We retrospectively identified 104 treatment-naïve glioblastoma patients from The Cancer Genome Atlas (TCGA) whom had gene expression profiles and corresponding MR imaging available in The Cancer Imaging Archive (TCIA). The standardized VASARI feature-set criteria were used for the qualitative visual assessments of invasion. Patients were assigned to classes based on the presence (Class A) or absence (Class B) of statistically significant invasion parameters to create an invasive imaging signature; imaging genomic analysis was subsequently performed using GenePattern Comparative Marker Selection module (Broad Institute).
Our results show that patients with a combination of deep white matter tracts and ependymal invasion (Class A) on imaging had a significant decrease in overall survival as compared to patients with absence of such invasive imaging features (Class B) (8.7 versus 18.6 months, p < 0.001). Mitochondrial dysfunction was the top canonical pathway associated with Class A gene expression signature. The MYC oncogene was predicted to be the top activation regulator in Class A.
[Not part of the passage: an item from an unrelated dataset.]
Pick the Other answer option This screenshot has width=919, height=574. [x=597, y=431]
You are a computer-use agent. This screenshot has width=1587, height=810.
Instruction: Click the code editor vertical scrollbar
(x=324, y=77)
We demonstrate that MRI biomarker signatures can identify distinct GBM phenotypes associated with highly significant survival differences and specific molecular pathways. This study identifies mitochondrial dysfunction as the top canonical pathway in a very aggressive GBM phenotype. Thus, imaging-genomic analyses may prove invaluable in detecting novel targetable genomic pathways.